--- Exercise details ---
Tally the lines of the material below that contain the word "will", and reply with the count alone.

Rows showing where targets appear:

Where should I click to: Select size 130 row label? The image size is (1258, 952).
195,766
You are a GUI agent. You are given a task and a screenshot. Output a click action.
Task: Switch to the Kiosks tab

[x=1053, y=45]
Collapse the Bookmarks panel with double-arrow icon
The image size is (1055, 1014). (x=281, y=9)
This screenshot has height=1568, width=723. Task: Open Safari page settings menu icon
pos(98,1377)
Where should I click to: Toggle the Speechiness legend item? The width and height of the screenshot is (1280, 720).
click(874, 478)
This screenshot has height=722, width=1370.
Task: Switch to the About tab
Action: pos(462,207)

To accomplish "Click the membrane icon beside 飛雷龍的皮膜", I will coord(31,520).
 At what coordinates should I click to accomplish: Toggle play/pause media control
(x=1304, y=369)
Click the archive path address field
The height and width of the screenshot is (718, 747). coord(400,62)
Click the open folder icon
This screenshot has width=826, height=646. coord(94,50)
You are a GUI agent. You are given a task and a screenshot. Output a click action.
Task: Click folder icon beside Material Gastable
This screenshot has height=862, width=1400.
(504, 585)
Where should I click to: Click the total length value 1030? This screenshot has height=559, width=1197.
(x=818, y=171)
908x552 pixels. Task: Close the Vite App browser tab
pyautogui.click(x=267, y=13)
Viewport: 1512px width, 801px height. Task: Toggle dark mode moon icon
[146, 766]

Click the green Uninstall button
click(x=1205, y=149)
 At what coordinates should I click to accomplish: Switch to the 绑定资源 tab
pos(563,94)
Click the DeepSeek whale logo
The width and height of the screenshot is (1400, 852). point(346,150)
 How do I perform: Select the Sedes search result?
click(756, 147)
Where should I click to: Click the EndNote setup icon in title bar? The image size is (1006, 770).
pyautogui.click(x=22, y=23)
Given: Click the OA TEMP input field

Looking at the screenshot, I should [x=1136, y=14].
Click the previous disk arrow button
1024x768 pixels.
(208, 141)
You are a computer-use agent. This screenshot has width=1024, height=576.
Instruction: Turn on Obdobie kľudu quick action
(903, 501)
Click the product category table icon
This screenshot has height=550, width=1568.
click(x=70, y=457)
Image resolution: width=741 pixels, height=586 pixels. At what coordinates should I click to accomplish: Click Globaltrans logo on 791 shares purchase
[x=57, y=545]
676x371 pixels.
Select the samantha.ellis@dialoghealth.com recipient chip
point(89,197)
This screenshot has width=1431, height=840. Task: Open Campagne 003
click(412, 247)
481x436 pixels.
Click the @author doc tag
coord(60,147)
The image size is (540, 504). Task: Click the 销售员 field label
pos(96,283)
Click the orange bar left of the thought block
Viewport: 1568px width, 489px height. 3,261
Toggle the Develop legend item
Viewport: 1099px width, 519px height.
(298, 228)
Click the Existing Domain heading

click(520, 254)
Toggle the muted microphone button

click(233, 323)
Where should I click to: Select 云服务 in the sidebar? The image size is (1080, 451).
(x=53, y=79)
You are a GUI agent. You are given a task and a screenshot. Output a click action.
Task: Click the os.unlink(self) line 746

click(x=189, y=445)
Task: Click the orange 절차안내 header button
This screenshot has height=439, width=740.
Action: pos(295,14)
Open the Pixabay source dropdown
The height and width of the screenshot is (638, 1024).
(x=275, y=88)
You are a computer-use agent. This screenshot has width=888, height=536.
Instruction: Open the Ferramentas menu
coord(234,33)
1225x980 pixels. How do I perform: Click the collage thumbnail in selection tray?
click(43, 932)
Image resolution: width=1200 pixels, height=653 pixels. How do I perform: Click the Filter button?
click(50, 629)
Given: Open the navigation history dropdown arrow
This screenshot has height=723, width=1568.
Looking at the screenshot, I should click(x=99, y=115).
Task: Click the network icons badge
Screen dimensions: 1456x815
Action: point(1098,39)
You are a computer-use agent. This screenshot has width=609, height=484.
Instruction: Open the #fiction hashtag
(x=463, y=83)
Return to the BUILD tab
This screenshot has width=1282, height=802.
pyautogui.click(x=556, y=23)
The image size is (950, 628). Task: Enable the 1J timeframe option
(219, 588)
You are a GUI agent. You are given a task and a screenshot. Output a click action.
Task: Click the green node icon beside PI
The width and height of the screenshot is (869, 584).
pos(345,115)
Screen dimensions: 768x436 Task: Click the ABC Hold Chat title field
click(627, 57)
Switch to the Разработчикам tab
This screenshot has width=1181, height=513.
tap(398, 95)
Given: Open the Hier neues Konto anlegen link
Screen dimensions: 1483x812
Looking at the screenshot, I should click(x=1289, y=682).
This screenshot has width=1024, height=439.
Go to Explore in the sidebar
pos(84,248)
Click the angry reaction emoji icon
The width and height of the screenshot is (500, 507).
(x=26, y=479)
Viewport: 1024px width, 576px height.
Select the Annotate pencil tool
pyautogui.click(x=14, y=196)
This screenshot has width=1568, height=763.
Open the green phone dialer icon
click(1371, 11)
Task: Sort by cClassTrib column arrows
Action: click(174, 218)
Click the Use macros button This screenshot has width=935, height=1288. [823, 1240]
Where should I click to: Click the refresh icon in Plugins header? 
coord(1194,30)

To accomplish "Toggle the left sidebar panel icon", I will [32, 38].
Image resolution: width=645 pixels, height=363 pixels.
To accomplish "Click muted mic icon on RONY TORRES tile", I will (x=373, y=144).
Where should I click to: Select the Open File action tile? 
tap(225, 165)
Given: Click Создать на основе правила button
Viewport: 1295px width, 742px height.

--- Solution below ---
3